George Gershwin, one of our most beloved composers, was born in Woodhaven, Queens. Our knowledgeable guide, Katherine Mooney of Councilmember Elizabeth Crowley’s staff, shared this and other intriguing facts as we Greeters walked around the neighborhood.
Woodhaven, bordering Brooklyn, was originally populated by German immigrants. Once known as Woodville, it changed its name in 1853 since a town upstate was also called Woodville and the mail kept getting mixed up.
Katherine showed us what used to be Dexter Park, once an impressive baseball field where greats like Casey Stengel, Jackie Robinson and Joe Di Maggio played. We then came upon a plaque dedicated to Fred Christ Trump (Donald’s dad) at the spot where he started a grocery store, one of his first real estate ventures! This commercial part of town had its own rhythm – the beat-beat-beat of the overhead el train was a constant, percussive presence.
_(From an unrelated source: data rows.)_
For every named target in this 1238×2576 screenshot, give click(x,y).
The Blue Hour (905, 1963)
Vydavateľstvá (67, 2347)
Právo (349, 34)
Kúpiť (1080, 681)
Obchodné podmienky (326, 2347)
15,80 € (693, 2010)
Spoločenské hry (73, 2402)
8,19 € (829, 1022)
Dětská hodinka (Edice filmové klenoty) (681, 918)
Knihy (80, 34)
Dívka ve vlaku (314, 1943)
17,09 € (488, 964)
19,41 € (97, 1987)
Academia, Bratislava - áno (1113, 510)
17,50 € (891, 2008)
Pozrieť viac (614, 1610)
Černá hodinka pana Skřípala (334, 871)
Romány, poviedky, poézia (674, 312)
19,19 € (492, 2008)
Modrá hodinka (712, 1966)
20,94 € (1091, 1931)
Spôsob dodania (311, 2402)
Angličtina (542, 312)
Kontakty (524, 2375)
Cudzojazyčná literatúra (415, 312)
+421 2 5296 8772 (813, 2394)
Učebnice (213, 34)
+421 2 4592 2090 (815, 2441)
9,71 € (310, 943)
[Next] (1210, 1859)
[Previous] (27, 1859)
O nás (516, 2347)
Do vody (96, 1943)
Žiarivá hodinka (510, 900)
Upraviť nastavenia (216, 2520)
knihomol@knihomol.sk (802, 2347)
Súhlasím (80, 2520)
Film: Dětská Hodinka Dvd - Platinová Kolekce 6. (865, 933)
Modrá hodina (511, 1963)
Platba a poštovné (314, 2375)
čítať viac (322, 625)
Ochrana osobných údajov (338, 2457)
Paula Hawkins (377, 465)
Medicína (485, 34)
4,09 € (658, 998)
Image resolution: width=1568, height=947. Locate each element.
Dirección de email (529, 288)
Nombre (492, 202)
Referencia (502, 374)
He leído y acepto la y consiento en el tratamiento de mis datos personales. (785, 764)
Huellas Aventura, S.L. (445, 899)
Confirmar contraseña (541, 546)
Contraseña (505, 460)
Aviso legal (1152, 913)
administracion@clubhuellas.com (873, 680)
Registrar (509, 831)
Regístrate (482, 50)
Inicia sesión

From there we walked to the residential area, a small and sleepy village with closer-than-close townhouses and beautiful back yards. At the end of one street was an unlikely establishment: Neir’s Tavern. The oldest bar in the country, it opened its doors in 1829 and survived prohibition. Inside, on the original tin walls was a poster of a famous local girl-turned celebrity, Mae West.
There is unexpected history in the area. The post office has a dramatic WPA mural (Works Progress Administration) painted by Ben Shahn in 1941. The next neighborhood over, Richmond Hill, has the house where author Betty Smith wrote A Tree Grows in Brooklyn.
Our final stop was Forest Park, one of New York City’s natural treasures, since 1898. The Park has 583 acres of which 165 acres are trees. And oh, what trees they are: massive oak trees at the entrance, each one planted in honor of a fallen World War I soldier. There is an entirely different rhythm here: a sense of poignancy and serenity.
Within the park are amazing recreational facilities: a golf course, tennis courts, playgrounds, hiking trails, biking paths, a band shell, a landmarked carousel, even a bridal path. If George Gershwin were alive today, he’d want us to know that Forest Park “S’Wonderful!”